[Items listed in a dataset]
▽
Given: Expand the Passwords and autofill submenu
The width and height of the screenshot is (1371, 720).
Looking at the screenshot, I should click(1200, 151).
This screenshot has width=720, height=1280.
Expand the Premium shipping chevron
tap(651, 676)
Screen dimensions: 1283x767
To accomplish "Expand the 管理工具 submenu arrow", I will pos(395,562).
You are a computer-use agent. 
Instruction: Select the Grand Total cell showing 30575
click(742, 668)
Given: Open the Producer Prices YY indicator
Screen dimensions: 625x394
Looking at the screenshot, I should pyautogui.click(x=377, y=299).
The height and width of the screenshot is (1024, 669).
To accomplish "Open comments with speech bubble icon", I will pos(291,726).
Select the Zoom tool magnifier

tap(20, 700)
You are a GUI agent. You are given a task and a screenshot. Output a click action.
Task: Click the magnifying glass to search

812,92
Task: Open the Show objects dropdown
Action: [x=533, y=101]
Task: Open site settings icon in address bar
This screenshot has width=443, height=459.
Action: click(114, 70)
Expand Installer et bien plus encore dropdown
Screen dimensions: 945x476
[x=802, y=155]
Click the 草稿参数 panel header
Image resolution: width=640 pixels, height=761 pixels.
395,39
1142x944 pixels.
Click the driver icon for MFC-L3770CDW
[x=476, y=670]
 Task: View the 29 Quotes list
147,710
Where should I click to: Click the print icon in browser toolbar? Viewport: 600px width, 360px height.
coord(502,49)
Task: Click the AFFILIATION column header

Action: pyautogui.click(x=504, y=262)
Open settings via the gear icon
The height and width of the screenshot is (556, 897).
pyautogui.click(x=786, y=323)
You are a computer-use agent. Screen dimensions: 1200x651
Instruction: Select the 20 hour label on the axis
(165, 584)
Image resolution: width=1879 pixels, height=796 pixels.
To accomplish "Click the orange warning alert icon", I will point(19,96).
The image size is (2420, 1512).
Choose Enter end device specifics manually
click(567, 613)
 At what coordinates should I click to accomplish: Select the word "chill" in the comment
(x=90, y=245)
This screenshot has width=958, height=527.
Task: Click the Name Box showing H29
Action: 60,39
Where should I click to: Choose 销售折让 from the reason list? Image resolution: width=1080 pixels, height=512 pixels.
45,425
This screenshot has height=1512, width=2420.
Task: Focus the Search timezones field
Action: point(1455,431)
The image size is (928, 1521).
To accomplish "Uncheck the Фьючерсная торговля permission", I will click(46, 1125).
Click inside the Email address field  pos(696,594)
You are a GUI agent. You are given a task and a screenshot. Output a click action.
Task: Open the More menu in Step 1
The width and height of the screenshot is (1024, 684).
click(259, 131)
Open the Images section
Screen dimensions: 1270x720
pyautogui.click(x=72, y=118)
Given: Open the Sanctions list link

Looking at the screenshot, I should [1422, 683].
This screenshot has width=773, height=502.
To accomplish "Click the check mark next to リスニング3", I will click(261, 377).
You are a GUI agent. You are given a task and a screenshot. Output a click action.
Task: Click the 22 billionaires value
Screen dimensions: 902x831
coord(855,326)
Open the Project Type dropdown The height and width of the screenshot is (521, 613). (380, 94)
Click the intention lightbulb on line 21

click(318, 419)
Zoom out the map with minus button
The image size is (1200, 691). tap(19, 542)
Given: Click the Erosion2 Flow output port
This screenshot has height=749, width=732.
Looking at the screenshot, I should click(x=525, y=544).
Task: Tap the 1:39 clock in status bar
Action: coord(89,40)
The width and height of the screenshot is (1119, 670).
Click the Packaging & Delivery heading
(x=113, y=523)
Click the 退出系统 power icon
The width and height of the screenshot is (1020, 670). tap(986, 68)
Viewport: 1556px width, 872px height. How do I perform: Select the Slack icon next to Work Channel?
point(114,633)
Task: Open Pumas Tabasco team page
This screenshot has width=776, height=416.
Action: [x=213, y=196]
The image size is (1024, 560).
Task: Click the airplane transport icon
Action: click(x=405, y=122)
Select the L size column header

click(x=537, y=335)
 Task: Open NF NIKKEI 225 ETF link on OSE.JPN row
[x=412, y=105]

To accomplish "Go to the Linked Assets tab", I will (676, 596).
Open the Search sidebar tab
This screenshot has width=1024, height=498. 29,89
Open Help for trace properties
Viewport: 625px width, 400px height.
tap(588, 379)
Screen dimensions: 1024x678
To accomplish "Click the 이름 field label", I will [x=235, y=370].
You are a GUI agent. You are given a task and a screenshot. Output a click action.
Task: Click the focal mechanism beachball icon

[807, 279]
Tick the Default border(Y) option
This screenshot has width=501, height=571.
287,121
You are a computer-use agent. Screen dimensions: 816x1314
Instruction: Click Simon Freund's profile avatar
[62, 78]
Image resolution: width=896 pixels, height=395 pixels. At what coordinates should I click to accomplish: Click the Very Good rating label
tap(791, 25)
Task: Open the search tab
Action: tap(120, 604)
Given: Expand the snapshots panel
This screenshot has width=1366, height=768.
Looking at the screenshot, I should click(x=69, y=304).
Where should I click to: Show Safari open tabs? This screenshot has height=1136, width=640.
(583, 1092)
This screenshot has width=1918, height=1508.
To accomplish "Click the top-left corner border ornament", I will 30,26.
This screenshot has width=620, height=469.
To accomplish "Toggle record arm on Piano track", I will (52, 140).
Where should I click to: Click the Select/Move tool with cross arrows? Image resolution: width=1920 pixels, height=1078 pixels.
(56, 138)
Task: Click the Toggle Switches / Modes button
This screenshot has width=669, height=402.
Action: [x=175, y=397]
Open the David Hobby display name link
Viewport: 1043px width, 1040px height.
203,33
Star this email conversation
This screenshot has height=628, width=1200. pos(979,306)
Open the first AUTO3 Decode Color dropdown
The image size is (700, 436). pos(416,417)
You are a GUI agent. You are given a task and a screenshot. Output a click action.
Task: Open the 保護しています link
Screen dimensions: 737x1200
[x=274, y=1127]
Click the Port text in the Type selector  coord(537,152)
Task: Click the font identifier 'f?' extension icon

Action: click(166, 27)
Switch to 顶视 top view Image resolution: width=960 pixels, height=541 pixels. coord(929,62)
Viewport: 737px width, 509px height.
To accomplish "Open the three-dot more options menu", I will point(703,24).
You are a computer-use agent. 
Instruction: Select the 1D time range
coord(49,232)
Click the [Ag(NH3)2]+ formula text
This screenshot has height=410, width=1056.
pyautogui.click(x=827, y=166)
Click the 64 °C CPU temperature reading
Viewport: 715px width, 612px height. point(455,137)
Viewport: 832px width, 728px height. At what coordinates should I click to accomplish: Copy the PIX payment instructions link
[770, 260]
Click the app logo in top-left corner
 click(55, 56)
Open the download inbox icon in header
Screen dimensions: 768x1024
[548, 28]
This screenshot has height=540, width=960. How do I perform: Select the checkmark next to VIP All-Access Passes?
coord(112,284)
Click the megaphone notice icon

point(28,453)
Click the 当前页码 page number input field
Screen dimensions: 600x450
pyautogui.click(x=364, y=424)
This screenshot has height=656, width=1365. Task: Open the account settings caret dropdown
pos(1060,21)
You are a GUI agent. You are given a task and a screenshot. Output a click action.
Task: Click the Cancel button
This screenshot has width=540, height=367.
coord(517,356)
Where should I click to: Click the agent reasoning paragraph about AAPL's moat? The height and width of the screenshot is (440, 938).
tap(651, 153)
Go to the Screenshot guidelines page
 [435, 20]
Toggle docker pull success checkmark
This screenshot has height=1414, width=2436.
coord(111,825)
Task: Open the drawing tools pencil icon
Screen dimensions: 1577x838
△
● Instructions for the task
Please go through the data above and copy each line containing the word "address".

● Solution to the problem
Task: Open site settings icon in address bar
Click inside the Email address field  pos(696,594)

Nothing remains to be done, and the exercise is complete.